There are some limitations to this study. The fact that we did not test the instruments across the entire useful range is the main one. We also excluded subjects with irregular astigmatism or astigmatism of more than 3.5 diopters, and thus, our findings may hold true only for subjects with similar refraction characteristics. Furthermore, the sample size of this study was relatively small for the subgroup analysis; future studies will need to include larger populations of ocular hypertensive and glaucoma subjects, with or without irregular/severe astigmatism, for whom any bias between instruments could have clinical implications. Additionally, we were unable to randomize the order in which the NCTs were used due to restraints on access to the equipment. Therefore, we were unable to avoid potential systematic errors and are unable to ensure that the lack of randomization did not influence the outcome. We did implement a five-minute interval between each measurement to minimize the ‘massage effect’. One other limitation was the fact that we did not carry out CCT correction separately with each tonopachymeter; future studies should also investigate the results of CCT correction and comparison of CCT values from the ultrasound pachymeter with those from each tonopachymeter.

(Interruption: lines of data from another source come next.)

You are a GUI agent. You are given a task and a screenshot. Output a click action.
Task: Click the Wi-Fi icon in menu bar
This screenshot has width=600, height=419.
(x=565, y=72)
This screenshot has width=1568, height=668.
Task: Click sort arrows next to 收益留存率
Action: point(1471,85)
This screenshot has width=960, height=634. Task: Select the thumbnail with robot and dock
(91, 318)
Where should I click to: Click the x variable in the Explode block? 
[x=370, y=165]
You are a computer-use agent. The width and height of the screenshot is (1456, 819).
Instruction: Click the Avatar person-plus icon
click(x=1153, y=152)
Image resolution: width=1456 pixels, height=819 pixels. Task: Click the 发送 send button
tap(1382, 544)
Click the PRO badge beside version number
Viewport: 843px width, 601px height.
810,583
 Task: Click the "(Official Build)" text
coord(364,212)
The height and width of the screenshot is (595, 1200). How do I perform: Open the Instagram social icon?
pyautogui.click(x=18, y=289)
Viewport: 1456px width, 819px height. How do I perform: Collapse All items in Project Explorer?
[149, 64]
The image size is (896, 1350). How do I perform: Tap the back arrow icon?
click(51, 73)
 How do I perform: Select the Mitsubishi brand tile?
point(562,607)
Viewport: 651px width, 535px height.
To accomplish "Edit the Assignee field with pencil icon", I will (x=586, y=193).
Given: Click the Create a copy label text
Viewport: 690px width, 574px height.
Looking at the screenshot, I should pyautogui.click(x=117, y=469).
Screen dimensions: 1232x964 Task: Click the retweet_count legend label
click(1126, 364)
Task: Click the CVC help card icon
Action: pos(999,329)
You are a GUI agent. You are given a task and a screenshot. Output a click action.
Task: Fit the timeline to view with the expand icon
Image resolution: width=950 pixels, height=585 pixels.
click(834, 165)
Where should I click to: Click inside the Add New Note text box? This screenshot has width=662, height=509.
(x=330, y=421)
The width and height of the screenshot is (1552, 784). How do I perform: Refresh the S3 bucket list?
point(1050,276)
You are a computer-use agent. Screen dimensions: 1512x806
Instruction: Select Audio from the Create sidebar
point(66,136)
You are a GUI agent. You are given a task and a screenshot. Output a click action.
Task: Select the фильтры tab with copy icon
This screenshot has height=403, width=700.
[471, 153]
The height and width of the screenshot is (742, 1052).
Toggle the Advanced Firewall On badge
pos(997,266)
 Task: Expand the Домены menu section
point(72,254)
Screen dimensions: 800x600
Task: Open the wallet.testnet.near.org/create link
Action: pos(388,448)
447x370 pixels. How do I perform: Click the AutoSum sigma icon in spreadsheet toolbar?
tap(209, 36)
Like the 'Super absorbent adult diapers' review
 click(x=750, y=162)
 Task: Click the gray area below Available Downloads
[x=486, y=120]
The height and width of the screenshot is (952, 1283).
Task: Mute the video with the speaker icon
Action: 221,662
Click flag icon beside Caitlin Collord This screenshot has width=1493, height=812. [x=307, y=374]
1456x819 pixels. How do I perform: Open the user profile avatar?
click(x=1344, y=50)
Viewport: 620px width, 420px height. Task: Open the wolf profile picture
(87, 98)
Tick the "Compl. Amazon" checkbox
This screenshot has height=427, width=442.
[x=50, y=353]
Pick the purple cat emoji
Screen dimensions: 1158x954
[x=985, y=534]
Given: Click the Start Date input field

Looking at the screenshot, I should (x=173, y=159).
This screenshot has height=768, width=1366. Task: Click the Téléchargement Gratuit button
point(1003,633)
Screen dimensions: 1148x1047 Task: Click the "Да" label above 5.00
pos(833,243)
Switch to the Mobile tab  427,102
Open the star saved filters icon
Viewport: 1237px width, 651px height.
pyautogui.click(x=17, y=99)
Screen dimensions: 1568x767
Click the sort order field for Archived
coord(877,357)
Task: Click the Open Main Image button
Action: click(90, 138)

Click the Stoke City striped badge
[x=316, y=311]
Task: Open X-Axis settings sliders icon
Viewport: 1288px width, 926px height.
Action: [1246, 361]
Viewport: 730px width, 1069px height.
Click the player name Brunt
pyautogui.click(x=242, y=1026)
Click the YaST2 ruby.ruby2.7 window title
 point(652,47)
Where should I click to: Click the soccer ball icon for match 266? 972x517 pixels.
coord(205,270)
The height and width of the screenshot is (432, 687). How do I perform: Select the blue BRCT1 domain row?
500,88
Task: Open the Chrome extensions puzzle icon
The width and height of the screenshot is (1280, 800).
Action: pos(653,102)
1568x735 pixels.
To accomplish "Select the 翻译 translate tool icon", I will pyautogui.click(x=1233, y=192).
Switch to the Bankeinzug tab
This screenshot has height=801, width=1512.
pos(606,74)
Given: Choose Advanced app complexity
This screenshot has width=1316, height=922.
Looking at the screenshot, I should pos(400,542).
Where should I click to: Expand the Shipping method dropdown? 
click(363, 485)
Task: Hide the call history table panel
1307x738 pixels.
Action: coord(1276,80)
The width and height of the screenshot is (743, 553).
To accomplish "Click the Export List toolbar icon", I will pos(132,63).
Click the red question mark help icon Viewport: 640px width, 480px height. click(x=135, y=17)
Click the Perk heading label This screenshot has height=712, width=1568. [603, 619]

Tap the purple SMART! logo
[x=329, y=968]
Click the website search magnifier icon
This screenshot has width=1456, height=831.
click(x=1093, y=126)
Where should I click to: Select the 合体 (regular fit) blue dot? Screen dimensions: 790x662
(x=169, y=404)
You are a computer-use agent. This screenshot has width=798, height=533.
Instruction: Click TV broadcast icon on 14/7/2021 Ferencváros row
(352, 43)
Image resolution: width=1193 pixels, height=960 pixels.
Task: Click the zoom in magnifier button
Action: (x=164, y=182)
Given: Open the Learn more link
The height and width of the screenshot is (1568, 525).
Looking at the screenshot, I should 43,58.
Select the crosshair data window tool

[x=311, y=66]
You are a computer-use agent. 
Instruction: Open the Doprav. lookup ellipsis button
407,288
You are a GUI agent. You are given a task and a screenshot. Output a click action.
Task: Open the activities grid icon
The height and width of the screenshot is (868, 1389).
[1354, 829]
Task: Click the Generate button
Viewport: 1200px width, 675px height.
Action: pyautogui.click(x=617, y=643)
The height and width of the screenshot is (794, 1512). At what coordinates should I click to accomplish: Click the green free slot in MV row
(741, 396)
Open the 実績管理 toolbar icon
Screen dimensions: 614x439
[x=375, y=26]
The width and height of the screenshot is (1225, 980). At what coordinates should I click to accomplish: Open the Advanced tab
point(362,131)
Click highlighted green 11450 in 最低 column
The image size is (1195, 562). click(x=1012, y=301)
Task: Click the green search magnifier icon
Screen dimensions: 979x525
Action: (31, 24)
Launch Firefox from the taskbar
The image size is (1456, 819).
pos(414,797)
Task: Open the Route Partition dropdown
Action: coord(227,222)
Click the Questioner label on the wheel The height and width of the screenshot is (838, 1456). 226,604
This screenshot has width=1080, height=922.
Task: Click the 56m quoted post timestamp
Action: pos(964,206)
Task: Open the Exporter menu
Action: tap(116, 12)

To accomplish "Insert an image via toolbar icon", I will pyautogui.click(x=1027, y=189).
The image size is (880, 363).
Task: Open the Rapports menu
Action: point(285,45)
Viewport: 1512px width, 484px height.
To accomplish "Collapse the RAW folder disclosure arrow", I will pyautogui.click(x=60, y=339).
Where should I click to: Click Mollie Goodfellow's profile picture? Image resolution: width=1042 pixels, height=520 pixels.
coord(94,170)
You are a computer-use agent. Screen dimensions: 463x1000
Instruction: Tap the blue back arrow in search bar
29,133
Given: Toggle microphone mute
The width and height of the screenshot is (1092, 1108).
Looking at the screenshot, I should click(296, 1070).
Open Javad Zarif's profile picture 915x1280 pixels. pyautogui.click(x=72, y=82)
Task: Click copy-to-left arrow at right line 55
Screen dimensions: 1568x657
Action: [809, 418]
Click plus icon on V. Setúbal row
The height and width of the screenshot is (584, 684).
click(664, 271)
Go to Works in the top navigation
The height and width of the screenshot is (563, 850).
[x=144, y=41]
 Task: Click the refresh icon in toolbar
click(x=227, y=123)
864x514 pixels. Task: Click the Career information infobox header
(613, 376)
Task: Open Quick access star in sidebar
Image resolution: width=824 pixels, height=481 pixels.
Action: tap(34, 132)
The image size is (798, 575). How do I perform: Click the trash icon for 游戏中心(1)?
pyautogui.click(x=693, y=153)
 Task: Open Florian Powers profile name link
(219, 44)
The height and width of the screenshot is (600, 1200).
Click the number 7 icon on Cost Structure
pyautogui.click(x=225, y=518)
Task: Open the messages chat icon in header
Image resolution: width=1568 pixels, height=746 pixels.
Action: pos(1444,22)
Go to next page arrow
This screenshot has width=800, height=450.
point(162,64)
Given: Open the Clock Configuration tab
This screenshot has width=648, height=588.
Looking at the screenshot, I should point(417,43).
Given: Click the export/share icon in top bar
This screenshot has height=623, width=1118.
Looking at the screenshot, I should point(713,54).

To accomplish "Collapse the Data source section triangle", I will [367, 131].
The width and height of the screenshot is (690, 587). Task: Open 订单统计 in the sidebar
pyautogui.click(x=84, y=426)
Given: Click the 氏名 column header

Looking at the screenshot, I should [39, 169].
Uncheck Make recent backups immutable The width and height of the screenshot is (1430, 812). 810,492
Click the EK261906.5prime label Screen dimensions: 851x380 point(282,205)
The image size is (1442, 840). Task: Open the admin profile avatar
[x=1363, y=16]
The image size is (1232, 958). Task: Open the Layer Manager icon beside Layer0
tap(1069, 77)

In conclusion, this comparative study shows that the only Canon TX-20P provides reliable and repeatable IOP measurements not influenced by CCT within a relatively normal/restricted range of corneal thickness. However, without CCT correction, the Canon TX-20P, Nidek NT-530P and Topcon CT-1P all offer similar accuracy to the GAT. Despite the relatively small sample size of this study and the absence of high IOPs, the instruments demonstrated good performance in measuring IOP in ocular normotensive non-glaucomatous subjects. These results suggest the instruments will prove useful for rapid IOP testing in clinical practice. Indeed, practitioners should keep in mind the differences in the tendencies of the IOP values as measured by the respective NCTs.

Without CCT correction, the Canon TX-20P, Nidek NT-530P and Topcon CT-1P all offer similar accuracy to the GAT.